I'm just back from the speaking at the afore mentioned expo. I'm not sure if "expo" is the right word; perhaps "private conference" is better. Webcredible, Omniture and bigmouthmedia treated a collection of each other's clients to a series of short presentations. You guessed it; search engines, usability and web analytics were on the agenda.

It's good to see how people who've got their head around metrics (Omniture's clients) click quickly to SEO or usability. It's good to see how people who've seen the importance of usability are quick to understand the concepts of search marketing and web analytics. All in all, I'd say the synergy there was good!

In other news Doctor Dave Chaffey has posted a short interview with me on his first class e-business site.

Friday, May 04, 2007

Why do SEOers hate options?

Why is it that whenever a search engine offers up a control choice to the SEO community that the SEO community turns around to bite the search engine?

We've seen this already with nofollow. This is an optional relational element for links. SEOers hate it. They would rather there was no way to signal "vote" or "no vote" when linking to another site.

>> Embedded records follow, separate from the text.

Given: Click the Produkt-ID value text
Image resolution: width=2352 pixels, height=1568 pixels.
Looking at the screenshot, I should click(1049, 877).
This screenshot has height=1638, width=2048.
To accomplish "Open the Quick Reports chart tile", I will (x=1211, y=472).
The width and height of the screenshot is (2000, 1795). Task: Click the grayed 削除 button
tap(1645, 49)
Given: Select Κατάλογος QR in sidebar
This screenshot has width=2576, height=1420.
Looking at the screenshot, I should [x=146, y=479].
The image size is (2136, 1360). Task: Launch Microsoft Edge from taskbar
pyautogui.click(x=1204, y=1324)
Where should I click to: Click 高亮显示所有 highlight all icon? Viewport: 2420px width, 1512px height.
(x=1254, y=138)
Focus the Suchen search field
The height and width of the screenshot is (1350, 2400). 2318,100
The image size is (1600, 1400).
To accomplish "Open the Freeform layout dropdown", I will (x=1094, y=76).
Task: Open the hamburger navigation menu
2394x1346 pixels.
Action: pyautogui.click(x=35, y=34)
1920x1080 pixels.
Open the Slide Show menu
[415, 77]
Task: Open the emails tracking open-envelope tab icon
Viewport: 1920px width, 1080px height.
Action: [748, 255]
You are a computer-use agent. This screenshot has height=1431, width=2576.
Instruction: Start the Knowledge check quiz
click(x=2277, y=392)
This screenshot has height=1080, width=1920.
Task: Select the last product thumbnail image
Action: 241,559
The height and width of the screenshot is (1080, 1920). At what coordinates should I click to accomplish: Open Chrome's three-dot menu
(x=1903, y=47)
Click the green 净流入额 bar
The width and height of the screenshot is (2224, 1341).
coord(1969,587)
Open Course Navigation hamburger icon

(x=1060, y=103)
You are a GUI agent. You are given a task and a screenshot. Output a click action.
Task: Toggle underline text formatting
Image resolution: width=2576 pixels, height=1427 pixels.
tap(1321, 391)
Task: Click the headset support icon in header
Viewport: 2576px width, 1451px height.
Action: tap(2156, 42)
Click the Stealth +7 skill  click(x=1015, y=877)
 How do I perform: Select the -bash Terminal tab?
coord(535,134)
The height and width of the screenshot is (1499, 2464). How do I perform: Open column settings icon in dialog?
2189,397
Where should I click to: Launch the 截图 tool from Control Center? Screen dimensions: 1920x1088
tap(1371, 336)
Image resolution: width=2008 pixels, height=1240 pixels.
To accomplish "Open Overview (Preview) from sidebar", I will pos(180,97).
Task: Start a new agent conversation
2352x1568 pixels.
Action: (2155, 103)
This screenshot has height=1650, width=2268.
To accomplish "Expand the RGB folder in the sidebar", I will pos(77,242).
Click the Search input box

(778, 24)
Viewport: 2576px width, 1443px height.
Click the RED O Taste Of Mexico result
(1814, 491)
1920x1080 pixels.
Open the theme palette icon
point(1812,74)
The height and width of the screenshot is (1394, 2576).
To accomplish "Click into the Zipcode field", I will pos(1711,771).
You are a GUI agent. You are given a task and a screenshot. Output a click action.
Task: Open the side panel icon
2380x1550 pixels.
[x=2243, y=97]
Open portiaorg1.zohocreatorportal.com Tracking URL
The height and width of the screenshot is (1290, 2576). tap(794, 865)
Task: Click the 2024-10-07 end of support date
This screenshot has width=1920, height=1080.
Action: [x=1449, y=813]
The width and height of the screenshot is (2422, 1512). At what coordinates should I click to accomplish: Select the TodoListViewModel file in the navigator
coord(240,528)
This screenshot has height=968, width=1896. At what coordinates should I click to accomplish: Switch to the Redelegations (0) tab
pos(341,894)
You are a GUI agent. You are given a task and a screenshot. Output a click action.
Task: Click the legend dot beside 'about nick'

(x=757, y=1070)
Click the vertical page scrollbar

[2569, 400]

I don't understand why. Surely this empowers webmasters and SEOers alike with more control, choice and power?

Actually, that's a lie. I do understand why. One day "nofollow" could happen to them. It's like speed cameras. Even motorists who insist they never speed and support road safety can be strongly against speed cameras (for [reason xxx]).

We're seeing it again. Yahoo's introduced a class (it's not a tag) called "robots-nocontent" which instructs Yahoo! Slurp to ignore that content.

  • You're a finance site, need to put a hefty disclaimer on each page but want to avoid duplicate content - this option is for you
  • You have a multi-lingual site with a brand message in English on every page but don't want to loose the language targeting - this option is for you
  • You've a hefty cross-network navigation bar which has no relevance to your actual site - this option is for you
  • You take in unmoderated user generated content - this option is for you

The response from the 'blogosphere' seems to be "isn't this the job of the search engine to work out". Fair enough. I don't remember anyone saying that when MSN, Yahoo and then Google introduced "NoODP" as a meta tag.

Recently the search engines adding a sitemap XML auto-support option to the Robots Exclusion Protocol. That blows the standard out of the water. Did anyone complain? No.

It seems to be that whenever the search engines seem to be making the art-and-science of SEO more widespread that the tight-nit SEO community objects.

I don't see it like that. I think the more options we have then the more there is need for specialised SEO services to help clients weight up the options.

Go on then, in your own words; why is "robots-nocontent" a bad idea?

Thursday, May 03, 2007

Microsoft buys ScreenTonic

ScreenTonic is big in Europe and have sold over a billion page impressions to mobile phones. You can tell they're European because they're not talking about cell phones.

ScreenTonic has significant deals with mobile operators in France (where it's from) and the UK. It does not just sell banner space but copes with text messaging - and has a system to manage and report on those ads.

This is Microsoft on a mobile search/mobile advertising push. It's not a bad move either.

I noticed that Steve Berkowitz, senior vice president of the Online Services Group at Microsoft, talked about this deal and talked about Microsoft putting adverts virtually anywhere. We will see advertising through the Xbox and perhaps even direct to PC advertising too (think of those text lines and banners you already have at the bottom of MSN Messenger).

Wednesday, May 02, 2007

Well done Google Ireland

When the FT publish their Best Workplaces supplement in the morning - we'll see that Google Ireland rank in the top 100 in Europe.

Well done guys. I suppose Google UK was too busy to enter!